Daily Herald correspondent

Kathy Millin, director of the Palatine Opportunity Center, refers to a grass-roots organization of volunteers as her angels.

On any given day, she can turn to this little-known group for everything from help in finding a single mother a job to providing a crib for a new baby, or basic necessities for homeless teens at Palatine High School.

They call themselves Palatine Assisting Through Hope, or PATH, and last month they held their seventh annual “Day of Giving” that served nearly 1,500 people from Palatine Township.

What started out as an effort to provide outerwear for children heading into winter, has grown to offer a staggering amount of donated clothing, toys and refurbished bicycles to families struggling to make ends meet.

“It's our volunteers who make this possible,” says Rich Tyack of Palatine, who works behind the scenes to mobilize people from the community, along with his wife, Ramona, and Debbie Rohrwasser and Andy Konopka. “They all are driven to give back to the community.”

This year, they drew 270 volunteers who came out to Sanborn School in Palatine for the staging area. Using some of the vacant classrooms during the Thanksgiving break, they sorted through the truckloads of donated goods,

Their work helped to set the stage for the actual Days of Giving held Nov. 23 and 24 at the Palatine Opportunity Center.

The Center has been working to empower families in Palatine Township area since 1999. Services range from providing medical help, counseling and support, to ESL, tutoring and workplace skills from Harper College.

Its services reach families from throughout Palatine Township, including in Palatine, Inverness and Rolling Meadows, as well as parts of Arlington Heights, Hoffman Estates, Schaumburg and South Barrington.

Volunteers returned the day after Thanksgiving, to convert rooms in the Opportunity Center into shopping areas, organizing items by age, sex and approximate size and spreading them out on tables and on racks.

“We had an amazing turnout over the course of the two days,” Tyack says.

Of the 1,500 they served, 760 of them were children, who now will be adequately clothed for the cold winter ahead.

In addition to the clothes, they also raffled off 82 bicycles refurbished by staff members at Mike's Bike Shop in Palatine.

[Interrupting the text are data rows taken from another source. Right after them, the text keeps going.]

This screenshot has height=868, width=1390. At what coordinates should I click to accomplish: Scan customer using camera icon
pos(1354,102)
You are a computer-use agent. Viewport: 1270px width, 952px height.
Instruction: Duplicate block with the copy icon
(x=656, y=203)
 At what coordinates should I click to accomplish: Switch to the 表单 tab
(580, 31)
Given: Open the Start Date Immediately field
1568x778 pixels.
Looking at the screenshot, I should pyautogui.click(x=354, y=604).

Once the rush was over, and the last person came through, they bagged the leftover items and donated them to Women in Need Growing Stronger, or WINGS, which serves victims of domestic violence and their children; and the emergency shelters run by Public Action to Deliver Shelter, or PADS.

“These are volunteers who do not look for any attention,” Millin says. “They truly perform their work as good Samaritans, they love their neighbor and will go to almost any length to bring happiness and basic needs to families and individuals in crisis.”

There are more than one dozen social service agencies that provide care to clients at the Palatine Opportunity Center and all of them, at one time or another, Millin says, have reached out to the PATH team for help with a local family.

“They would all agree that this organization can work miracles,” Millin adds, “for they have the respect of the community. People that know of their work will support them through donations and other assistance.”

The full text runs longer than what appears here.